There are no combos!

Say the people who complain about infinites... which are combos. Anyway, why are combos so golden? A true combo is a truly ugly thing. Once it starts, you can't really do anything but hope your opponent screws up and be ready to act as soon as it is over. Luckily, smash 64 is the only smash game that is really all about combos. What is really more common is what I like to call "pressure". The way it works is that you land your hit and do some damage, and that hit puts them in a disadvantaged situation. From here, they have few options, and if you predict them correctly, you get to follow up and do more damage. However, if they play it right and outsmart you, your hit ends up never giving you anything more or even puts YOU at risk. It's really a beautiful thing; it's the stuff good fighters are made of. However, a lot of players didn't stop and "smell the roses" in melee because of how fast the pressure games were. Wow, that thing Sheik did hurt a lot, and I'm not sure I even saw every move. Whatever it was, I'm sure it was a combo! Well, it probably wasn't; you could get out of a lot of stuff if you predicted right with your DI. In brawl you rely on not just DI but a greatly expanded airdodging sytem, and you find yourself in "disadvantages of spacing" that don't feel like real disadvantages at all but somehow seem to end up with you losing in them more often than your opponent. Yeah, opponents are a lot more slippery, and if you are obvious about what you're doing, they DO have time to react and escape it. However, if you are careful and give them a chance to blow their guess to get out, you can get them with something good; it really hasn't changed like this so much as you have to be more aware of it to succeed at it.

There are no advanced techniques!

Have you tried playing as Yoshi lately? Anyway, I don't understand the fascination with advanced techniques. Does it make you feel warm and fuzzy to beat some random scrub with tricks he doesn't understand in any way at all? Do you feel like you are unfulfilled in life if you never go into training mode and grind on a skill until you have mastered it? Few advanced techniques were discovered in melee after a while, and it kept growing fine. Obviously discovering new tricks of this magnitude isn't needed for a game to grow. I ask why they are needed at all. Why can't you take the basic game, learn it inside and out, and master all the subtitles to win? If your knowledge about advanced techniques was all that set you apart from the random scrubs, you weren't good anyway; I'm sorry. It's not like the advanced techniques added a bunch of options anyway. L-canceling was just a buff to aerials. Wavedashing added a new movement option, but it largely obsoleted rolling which is very useful in brawl so it's not like there's a huge loss there like most people suggest. Dash dancing just made you unpredictable; there are tons of ways overt and subtle to do that in brawl and just about any fighting game. What else is "lost"? You can still tech, you can still short hop, and you can still ledge cancel a few key things. Angling your shield still exists and is even more important in brawl than in melee with shield stabbing being more common. You can still angle a variety of forward tilts and smashes, and it's more useful than ever. Peach still gets a whole lot out of floating; her float game isn't really any less deep than it was in melee (it's more like she's just less powerful overall; she went from one of the best to average). Short hop laser is gone I guess, but do you really miss that? I know I don't. Jump canceling the shine is gone, but Fox can now use his shine in the air to play mindgames with his momentum that he couldn't before so you gain some and lose some (the real complaint is probably that Fox is just less good overall... but it's not fair to cry over a nerfed character).

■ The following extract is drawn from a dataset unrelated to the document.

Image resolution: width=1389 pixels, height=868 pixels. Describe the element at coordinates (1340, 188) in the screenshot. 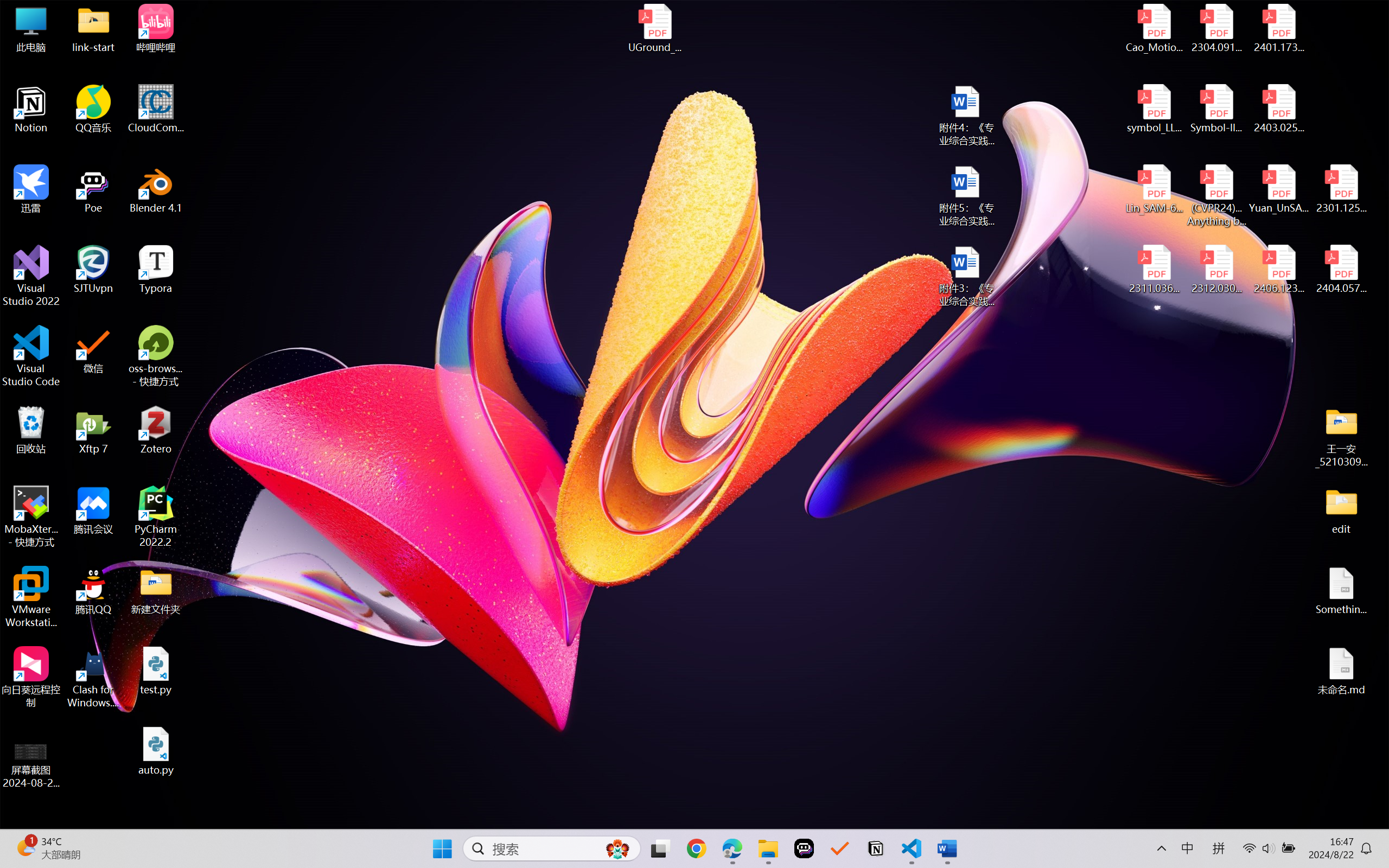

The complaining about L-canceling is bizarre enough to warrant its own paragraph. Who honestly thinks brawl has too much landing lag on aerials? I would request that those that do please remember the game and how it works. I hear routine complaints that Mr. Game & Watch's key doesn't have enough landing lag; should I be able to cut it in half? Most of the cast has ridiculously fast landing lag from their up aerials, and generally most characters have more stuff in the air that lets them recover pretty quickly. The exceptions to the speedy aerial landing stuff are either characters at the VERY bottom (Ganondorf tier) or guys who really need to have laggy landing lag (would you prefer Snake recovered quickly from his aerials?). Also, having to press L with fairly precise timing every time you land during an aerial is pretty lame. I know most serious melee players (and by most I mean "almost all") could do it and were able to implement it with nearly perfect consistency. I know it's not THAT hard to learn. So... what practical advantage did that need to press the button to get the proper landing lag of an aerial serve? It gave you a chance to screw up and get punished I guess, but the far more noticeable effect is that it served to really screw new players and random scrubs who didn't know about it or couldn't do it. Unless you used a very small handful of characters, you were probably going to lose pretty badly if you didn't L-cancel. It probably really created a lot of distortions as average players who knew about it would thoroughly trounce average players who didn't, and despite the fact that their "real skill" was close, it would seem far. That sort of separation didn't exist at high levels either; it just served to keep the "masses" from having any real hope of winning or improving before they did their "learning" and "practice". Why do we need this nonsense? Pressing a button precisely as you land is NOT skill. If you find that not being required detracts from your ability to win substantially, maybe you should rethink your search for improvement on your skill as you are probably looking for the wrong things.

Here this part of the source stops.